Well your not "blown" till you have boost. So do something that is worth while and strap a turbo on that sucker.


----------



## Asleep (Jan 19, 2003)

no pics = lies.  seriously though, i want to see the "custom" ecu and standalone.


----------



## Nismo1997 (Dec 26, 2003)

nissanjon97 said:


> Dont you think i already have that! come on man this thing is all out. give me somethiong constructive.


no were in your post above did you say one word about the items I've listed. You said everything else but that. What kind of stand alone mangament do you have?


----------



## nissanjon97 (Dec 23, 2004)

ill have pics up soon 
i got a field hyper r stand alone fuel management system


----------



## nissanjon97 (Dec 23, 2004)

AsleepAltima said:


> no pics = lies.  seriously though, i want to see the "custom" ecu and standalone.




why would i waste my time asking these questions if i was lying.
my fuel management system is mounted flush with the dash where the ash tray used to be. and you should see my custom mounted tach. mounted to the rear view mirror pedistal.


----------



## Asleep (Jan 19, 2003)

not seriously calling you a liar, just want to see what ya got. you cant wet our whistle and then not show us.


----------



## KA24Tech (Feb 2, 2004)

Given what you described, If you don't already have them get adjustable cam gears. You should also consider boring the the throttle body from an automatic Altima (60mm vs. 55mm) and have a port and polished head with port-matched intake and exhaust. Also free up some power by using a lightweight flywheel and crank pulley. Less rotational mass equates to less inertia to rev quicker and thus faster into the power band. The next thing would be dyno tuning the setup to dial it all in.

Troy


----------



## nissanjon97 (Dec 23, 2004)

i would get adjustable cam gears but their like 300 dollars and also i cant really do to much with the timing w/ 11:1 compression. i would get a lighter flywheel but i want this thing to be fast off the line. a lightened flywheel is better for like a circle track car so that it can get better acceleration at and already higher speed. for drag racing you want a heavier flywheel for a better launch.
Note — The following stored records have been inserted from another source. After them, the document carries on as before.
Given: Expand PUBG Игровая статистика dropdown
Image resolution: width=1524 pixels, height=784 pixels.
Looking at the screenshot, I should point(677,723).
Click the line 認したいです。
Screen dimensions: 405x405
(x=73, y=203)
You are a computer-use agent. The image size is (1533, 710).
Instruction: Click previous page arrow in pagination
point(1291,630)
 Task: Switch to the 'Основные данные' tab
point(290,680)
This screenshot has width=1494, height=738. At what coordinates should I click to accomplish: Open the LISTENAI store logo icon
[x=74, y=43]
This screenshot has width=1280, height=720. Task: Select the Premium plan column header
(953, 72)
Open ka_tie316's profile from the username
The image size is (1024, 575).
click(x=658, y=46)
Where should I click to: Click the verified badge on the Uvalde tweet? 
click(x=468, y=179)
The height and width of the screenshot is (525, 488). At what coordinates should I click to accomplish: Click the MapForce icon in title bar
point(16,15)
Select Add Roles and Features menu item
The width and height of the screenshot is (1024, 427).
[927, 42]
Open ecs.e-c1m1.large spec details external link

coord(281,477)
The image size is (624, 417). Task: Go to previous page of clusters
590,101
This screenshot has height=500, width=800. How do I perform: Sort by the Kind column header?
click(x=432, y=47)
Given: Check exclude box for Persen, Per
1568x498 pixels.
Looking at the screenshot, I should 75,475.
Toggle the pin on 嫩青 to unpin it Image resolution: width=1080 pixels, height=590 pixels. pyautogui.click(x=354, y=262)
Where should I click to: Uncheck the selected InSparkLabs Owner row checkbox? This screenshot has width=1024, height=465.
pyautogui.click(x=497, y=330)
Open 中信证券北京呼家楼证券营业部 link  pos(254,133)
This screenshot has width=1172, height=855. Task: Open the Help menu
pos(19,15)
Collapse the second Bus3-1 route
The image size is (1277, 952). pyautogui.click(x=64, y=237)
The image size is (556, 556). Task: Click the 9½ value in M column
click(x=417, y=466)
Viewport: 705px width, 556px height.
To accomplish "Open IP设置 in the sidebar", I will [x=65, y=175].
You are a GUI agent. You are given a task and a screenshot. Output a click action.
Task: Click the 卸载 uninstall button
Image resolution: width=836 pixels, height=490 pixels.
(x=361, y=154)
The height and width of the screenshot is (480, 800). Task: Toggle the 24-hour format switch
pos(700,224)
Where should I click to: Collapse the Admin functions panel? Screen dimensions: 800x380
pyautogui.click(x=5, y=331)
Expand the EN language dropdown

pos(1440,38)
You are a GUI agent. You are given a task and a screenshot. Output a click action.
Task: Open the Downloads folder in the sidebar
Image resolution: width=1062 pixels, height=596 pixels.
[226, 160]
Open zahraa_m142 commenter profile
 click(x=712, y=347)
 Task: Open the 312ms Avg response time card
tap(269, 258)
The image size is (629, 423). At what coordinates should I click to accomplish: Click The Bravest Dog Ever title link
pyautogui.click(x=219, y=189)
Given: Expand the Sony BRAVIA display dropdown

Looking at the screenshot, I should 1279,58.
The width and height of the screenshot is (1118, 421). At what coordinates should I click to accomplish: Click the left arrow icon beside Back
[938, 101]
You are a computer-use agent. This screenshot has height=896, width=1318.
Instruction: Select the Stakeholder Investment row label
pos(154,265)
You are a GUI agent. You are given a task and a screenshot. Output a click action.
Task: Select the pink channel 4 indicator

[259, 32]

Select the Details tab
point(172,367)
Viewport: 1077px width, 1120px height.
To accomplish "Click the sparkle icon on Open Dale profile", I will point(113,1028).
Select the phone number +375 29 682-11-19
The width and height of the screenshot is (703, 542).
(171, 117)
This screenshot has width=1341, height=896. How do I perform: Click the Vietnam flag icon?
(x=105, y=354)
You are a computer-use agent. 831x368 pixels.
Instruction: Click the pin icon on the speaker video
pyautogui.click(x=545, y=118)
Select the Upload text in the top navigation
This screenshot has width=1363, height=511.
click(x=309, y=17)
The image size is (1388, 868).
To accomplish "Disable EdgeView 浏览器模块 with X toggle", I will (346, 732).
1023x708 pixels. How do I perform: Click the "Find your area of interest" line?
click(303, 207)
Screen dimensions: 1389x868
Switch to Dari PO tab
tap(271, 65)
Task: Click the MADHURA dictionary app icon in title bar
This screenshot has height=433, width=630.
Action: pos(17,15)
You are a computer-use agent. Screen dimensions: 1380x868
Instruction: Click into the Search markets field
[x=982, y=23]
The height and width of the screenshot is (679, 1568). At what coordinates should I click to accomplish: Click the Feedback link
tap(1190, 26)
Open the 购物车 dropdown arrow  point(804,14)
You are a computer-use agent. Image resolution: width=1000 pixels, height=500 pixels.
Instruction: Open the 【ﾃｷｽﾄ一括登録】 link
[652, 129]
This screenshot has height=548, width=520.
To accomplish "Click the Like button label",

Thanks for the throttlebody tip , i had looking everywhere for a bigger throttlebody, i had no idea the AT had a bigger one! thanks


----------



## ultimatuc (May 1, 2004)

nissanjon97 said:


> i would get adjustable cam gears but their like 300 dollars and also i cant really do to much with the timing w/ 11:1 compression.


cam gears adjust valve timing. not ignition timing.

what base timing are you running?

octane of fuel run?

btw: the thing that you have installed near your ash tray is not a stand alone fuel system.

pics of car please.


----------



## nissanjon97 (Dec 23, 2004)

sorry its a piggyback


----------



## ultimatuc (May 1, 2004)

so Jon. why do you bullshit people on the internet? really, I'm intregued. what personal benefit do you get from it? I really want to know.


----------